It's been quite some time but it's a core part of the stdlib and has dozens of potential methods so I think it's useful to have some benchmarks for the different suggestions and include the numpy method which can be by far the fastest.
import random
from timeit import timeit
import numpy as np
l = [random.random() for i in range(10**4)]
l[10**4 - 100] = 5
# method 1
def fun1(l:list, x:int, e = -1) -> int:
return [[i for i,elem in enumerate(l) if elem == x] or [e]][0]
# method 2
def fun2(l:list, x:int, e = -1) -> int:
for i,elem in enumerate(l):
if elem == x:
return i
else:
return e
# method 3
def fun3(l:list, x:int, e = -1) -> int:
try:
idx = l.index(x)
except ValueError:
idx = e
return idx
# method 4
def fun4(l:list, x:int, e = -1) -> int:
return l.index(x) if x in l else e
l2 = np.array(l)
# method 5
def fun5(l:list or np.ndarray, x:int, e = -1) -> int:
res = np.where(np.equal(l, x))
if res[0].any():
return res[0][0]
else:
return e
if __name__ == "__main__":
print("Method 1:")
print(timeit(stmt = "fun1(l, 5)", number = 1000, globals = globals()))
print("")
print("Method 2:")
print(timeit(stmt = "fun2(l, 5)", number = 1000, globals = globals()))
print("")
print("Method 3:")
print(timeit(stmt = "fun3(l, 5)", number = 1000, globals = globals()))
print("")
print("Method 4:")
print(timeit(stmt = "fun4(l, 5)", number = 1000, globals = globals()))
print("")
print("Method 5, numpy given list:")
print(timeit(stmt = "fun5(l, 5)", number = 1000, globals = globals()))
print("")
print("Method 6, numpy given np.ndarray:")

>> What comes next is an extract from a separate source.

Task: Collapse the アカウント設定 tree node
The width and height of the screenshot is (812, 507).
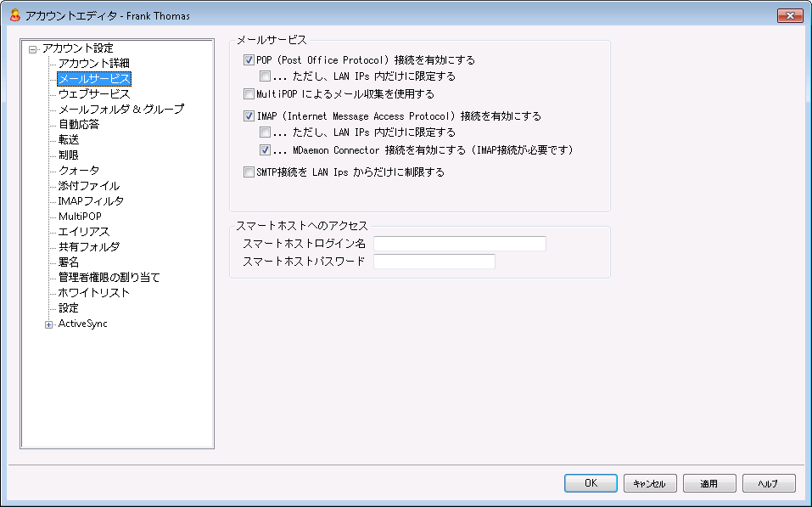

print(timeit(stmt = "fun5(l2, 5)", number = 1000, globals = globals()))
print("")
When run as main, this results in the following printout on my machine indicating time in seconds to complete 1000 trials of each function:
Method 1:
0.7502102799990098
Method 2:
0.7291318440002215
Method 3:
0.24142152300009911
Method 4:
0.5253471979995084
Method 5, numpy given list:
0.5045417560013448
Method 6, numpy given np.ndarray:
0.011147511999297421
Of course the question asks specifically about lists so the best solution is to use the try-except method, however the speed improvements (at least 20x here compared to try-except) offered by using the numpy data structures and operators instead of python data structures is significant and if building something on many arrays of data that is performance critical then the author should try to use numpy throughout to take advantage of the superfast C bindings. (CPython interpreter, other interpreter performances may vary)
Btw, the reason Method 5 is much slower than Method 6 is because numpy first has to convert the given list to it's own numpy array, so giving it a list doesn't break it it just doesn't fully utilise the speed possible.